Baseball’s ex-leader Kuhn dies
Bowie Kuhn was baseball’s bespectacled Ivy League lawyer and looked the part every day of the tumultuous 15 years he ruled as commissioner.
Prim and proper with wire-rim glasses, he stood ramrod straight – all 6-foot-5 of him.
Despite his regal bearing, he was as ornery as the owners and players he feuded with and had the second-longest tenure among nine commissioners.
Kuhn, 80, who oversaw the sport’s transformation to a business of free agents with multimillion-dollar contracts, died Thursday at St. Luke’s Hospital in Jacksonville, Fla., following a short bout with pneumonia that led to respiratory failure, spokesman Bob Wirz said. Kuhn had been hospitalized for several weeks.

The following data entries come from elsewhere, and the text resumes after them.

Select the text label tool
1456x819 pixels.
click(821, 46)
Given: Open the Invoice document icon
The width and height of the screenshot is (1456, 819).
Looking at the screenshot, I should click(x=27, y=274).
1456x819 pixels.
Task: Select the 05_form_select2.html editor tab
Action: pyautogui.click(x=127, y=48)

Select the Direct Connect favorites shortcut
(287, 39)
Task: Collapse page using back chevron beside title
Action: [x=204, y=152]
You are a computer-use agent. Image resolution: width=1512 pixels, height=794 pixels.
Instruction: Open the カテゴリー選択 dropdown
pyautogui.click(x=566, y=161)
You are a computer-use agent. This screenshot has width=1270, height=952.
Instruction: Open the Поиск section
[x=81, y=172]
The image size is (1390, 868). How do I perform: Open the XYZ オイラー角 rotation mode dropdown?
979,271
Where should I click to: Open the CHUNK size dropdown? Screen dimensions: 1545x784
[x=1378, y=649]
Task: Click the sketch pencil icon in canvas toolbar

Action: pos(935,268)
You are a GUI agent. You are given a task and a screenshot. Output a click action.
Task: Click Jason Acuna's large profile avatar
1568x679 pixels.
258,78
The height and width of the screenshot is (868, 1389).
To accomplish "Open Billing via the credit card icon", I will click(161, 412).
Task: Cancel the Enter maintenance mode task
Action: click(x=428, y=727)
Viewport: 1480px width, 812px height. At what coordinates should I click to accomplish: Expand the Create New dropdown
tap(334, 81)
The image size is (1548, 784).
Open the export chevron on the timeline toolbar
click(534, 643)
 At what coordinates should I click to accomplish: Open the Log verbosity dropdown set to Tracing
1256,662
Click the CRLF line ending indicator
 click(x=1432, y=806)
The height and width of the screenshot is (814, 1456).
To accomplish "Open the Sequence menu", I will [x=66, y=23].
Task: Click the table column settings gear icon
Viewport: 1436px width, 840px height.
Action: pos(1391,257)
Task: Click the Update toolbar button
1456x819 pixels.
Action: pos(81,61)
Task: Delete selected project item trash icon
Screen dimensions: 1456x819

“He led our game through a great deal of change and controversy,” commissioner Bud Selig said. “Yet, Bowie laid the groundwork for the success we enjoy today.”
Kuhn loved baseball long before he moved into its main office on Park Avenue. He worked as a manual scoreboard operator at Washington’s Griffith Stadium.
When Kuhn took over from William Eckert on Feb. 4, 1969, baseball just had completed its final season as a tradition-bound 20-team sport, one with no playoffs, a reserve clause and an average salary of about $19,000.
Kuhn battled the rise of the NFL and a combative players’ union that besieged him with lawsuits, grievances and work stoppages.
Yet it was also a time of record attendance and revenue and a huge expansion of the sport’s television presence.